II- Anciennes et nouvelles hiérarchies :
1- Empereurs, rois et maîtres de la milice.
Analyse des mots posant problème dans le texte :
Empereur : aussi appelé César (ligne 2) ou auguste (dernier §), il reste la source absolue de tout pouvoir en théorie (cf. tentative de Nepos de déposer Aegidius en Gaule). En réalité, il est le jouet des rivalités entre les grandes familles sénatoriales, parmi lesquelles il est choisi, les rois germaniques et l’empereur d’Orient.

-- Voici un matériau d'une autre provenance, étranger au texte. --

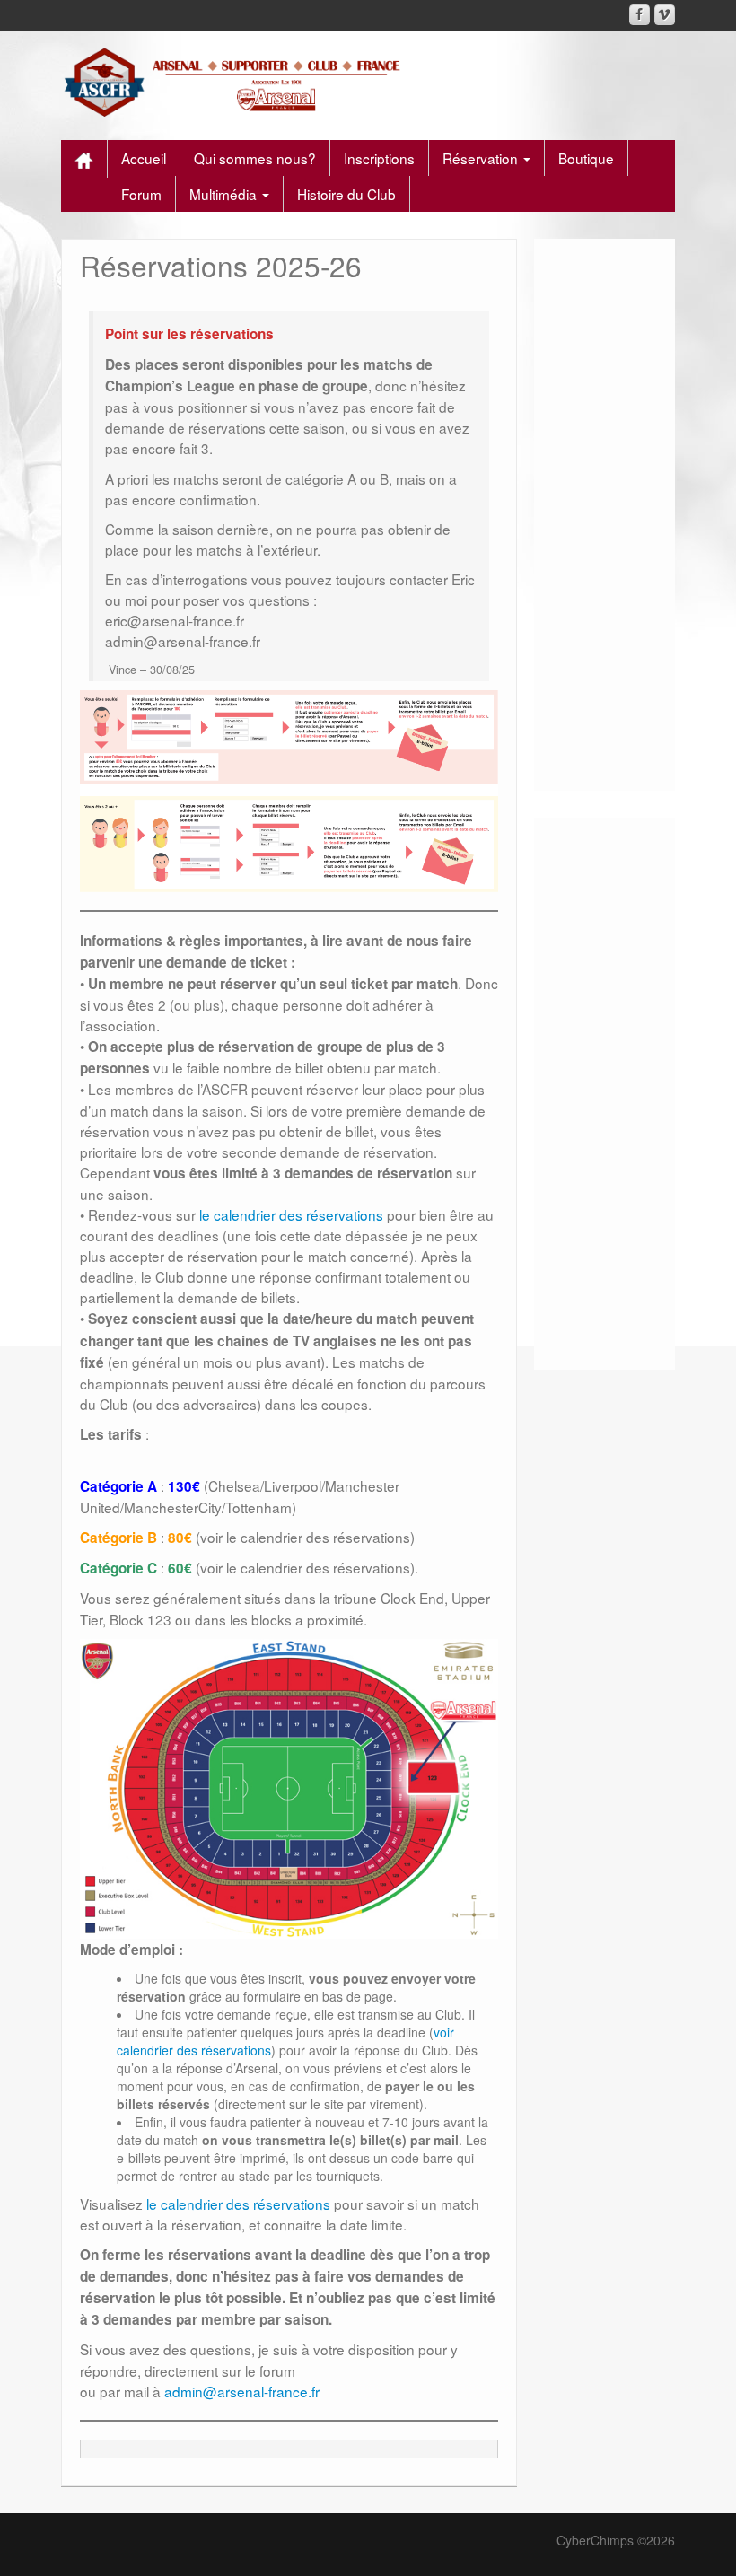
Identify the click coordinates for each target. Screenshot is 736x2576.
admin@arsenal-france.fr (242, 2391)
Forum (141, 194)
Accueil (143, 158)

Sénateurs : en théorie, membres l’assemblée législative de Rome qui choisit l’empereur et dont sont issus les grands administrateurs de l’empire. En pratique, le sénat ne se réunit plus depuis le début du IVème siècle. Sénateur est devenu un titre qui marque l’appartenance à une classe sociale caractérisée par :
- la noblesse
- la possession d’immenses domaines fonciers (les villae) au centre desquels ils installent leurs luxueuses demeurent et dont les paysans sont leurs clients.
- L’origine romaine.
Maître de la milice (magister militiae) : milice = armée, c’est donc une sorte de général en chef de l’armée cantonnée dans une province. Mais remplacement des légions régulières, faute de recrues, par des troupes mercenaires et fédérées germaniques => les maîtres de la milice sont souvent des rois Germains qui reçoivent ce titre au moment du traité de fédération et de moins en moins des Romains. Ainsi, le titre de maître de la milice devient une manière de reconnaître le pouvoir de fait des rois germaniques installés dans l’empire comme fédérés, puis par la suite, aux grands sénateurs s’étant taillé des principautés régionales (il fut porté par Avitus et Aegidius en Gaule, par Marcellin en Dalmatie, par Théodoric II et Euric en Aquitaine et Espagne, par Gondebaud en Provence, par Ricimer et par Odoacre en Italie). Le maître de la milice d’Italie a une importance particulière dans la mesure où il choisit de fait l’empereur.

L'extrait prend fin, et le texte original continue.